He writes that crime, failing schools and declining property values are "not unintended coincidences or even unfortunate inevitabilities," but "intentional results of Pittsburgh’s decades-long disregard of its black population.”
90.5 WESA’s Josh Raulerson asked Young to elaborate.
"These situations, these instances, they don't happen in a vacuum," Young said. "For a person like me who's grown up in Pittsburgh, I'm in a position now where I'm able to afford certain things. There's a bit of cognitive dissonance going on. I'm writing about this stuff, about these changes and about the gentrification and displacement. But I'm also living in an example of it."
Young said he wrote his piece as a result of something he read in The New York Times or The Washington Post. It was "something of that stature," he said, that in the lead paragraph referred to Wilkinsburg as a suburban neighborhood.
Young: "I just saw that and I was thinking, 'OK, well the people who aren't familiar with Wilkinsburg nationally are going to see that and might assume (it's) a suburb in the way Robinson is a suburb or the way Mt. Lebanon is a suburb. The common associations that many of us have with suburbs -- better schools, tree-lined streets, a business district (and) kids riding their bikes in the street, which happens in Wilkinsburg, too. Don't get me wrong."
Raulerson: "That right there was the most interesting thing to me about your post. For about an hour there Thursday morning, it was a national story. And then, suddenly it wasn't."

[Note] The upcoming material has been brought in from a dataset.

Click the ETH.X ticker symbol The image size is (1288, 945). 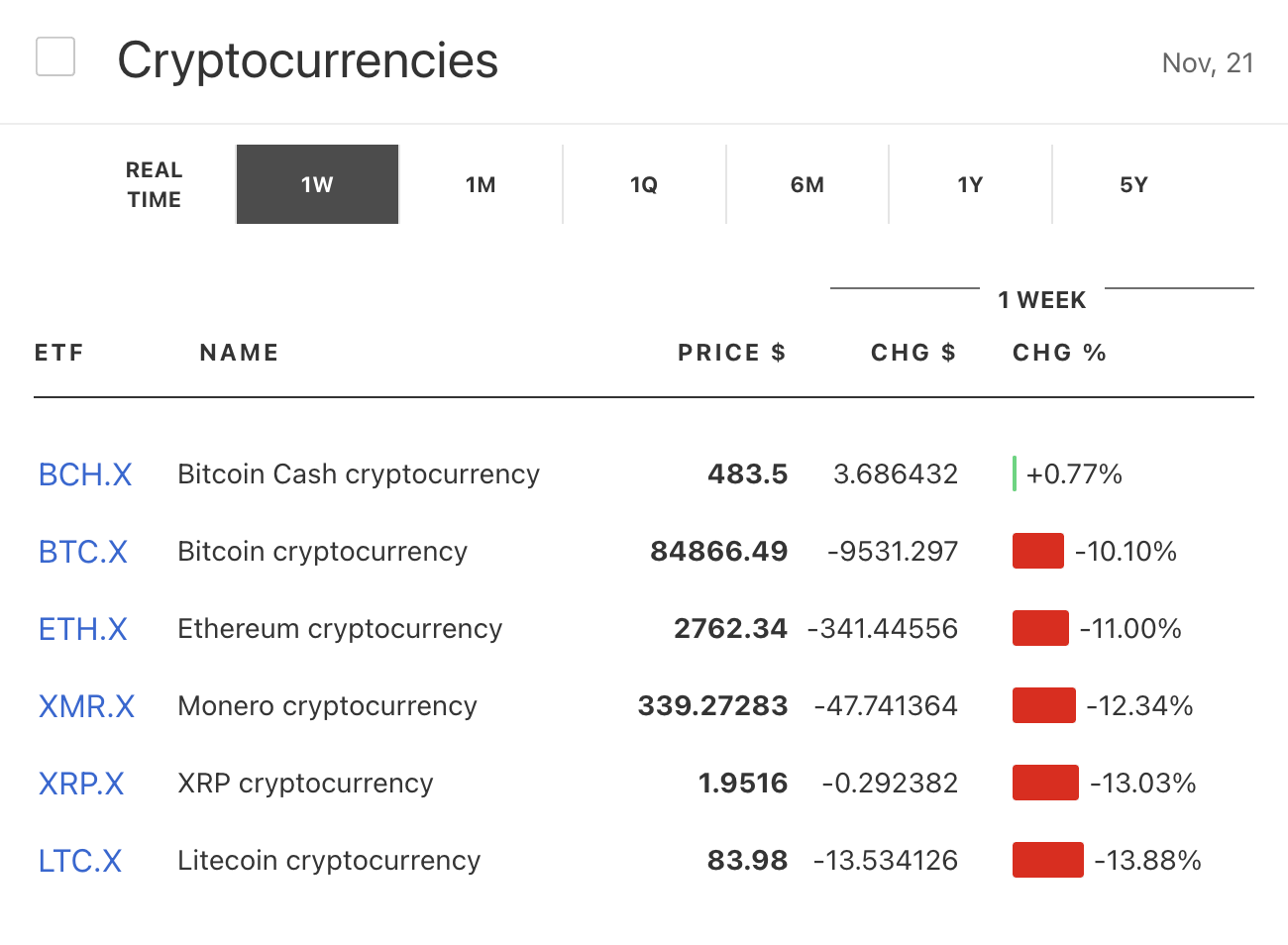83,629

Young: "Exactly. I actually first heard about this when it was trending, and I see, 'Oh, spree shooting?' A mass shooting in Wilkinsburg. When you see a headline like that, you immediately assume some lone guy walks into an office building, (or) walks into a gym and then starts blazing away. Which, unfortunately happens quite frequently in this country. But after you click on the story, you hear, 'Oh, this is something that happened to black people in a black neighborhood, happened at a cookout. It doesn't seem to be random.' Once people started learning those factors, it does seem like this story kind of fell off the national radar."
Raulerson: "How do you think the local media have done covering this?"
Young: "I think the local media has done a good job. We'll see next week, and in the coming weeks, if they find a way to frame this and provide a larger, bigger context about Wilkinsburg and about the city of Pittsburgh. We're getting all this positive coverage, all this national attention. NPR was here last week with that great panel all about the city's revitalization, but there's another side to it. As I said in the piece, it's almost like we have the national coverage -- we have people coming over -- so we need to, you know, put all our junk in the closet. Don't really even bother cleaning up for real, you know, just throw it in the closet right now 'til people come over, so they can't see it. That's kind of how it feels."
Raulerson: "When you look at this 'new Pittsburgh' stuff and the very close proximity of Wilkinsburg to East Liberty and everything that's happening there, do you see anything that makes you hopeful about those communities' future?"
Young: "I do think that the people who are, I guess, leading much of this revitalization, much of this change. And even the gentrification, it does feel like at least they are starting to at least listen. There have been quite a few talks and forms -- all types of things that, you know, are bringing people from the East Liberty community and people from the business community and people from the political community together just to talk about what's happening. So I do think that is a positive step."
Raulerson: "What needs to happen after that beyond the discussion, though?"
Young: "Well I think that having these diverse rooms and having these diverse discussions, they can't just be window dressing. This has to be an ongoing conversation. As far as how that happens and what would happen after that, I can't tell you. I'm a writer. I'm not a policy person. I'm not a politician. I don't work for Walnut Capitol, so I don't know. But I do think that it's vital to at least have different interests and different voices in the room."
Raulerson: "Damon, thanks for bringing your voice to our room today."
Young: "Oh no, thanks for having me."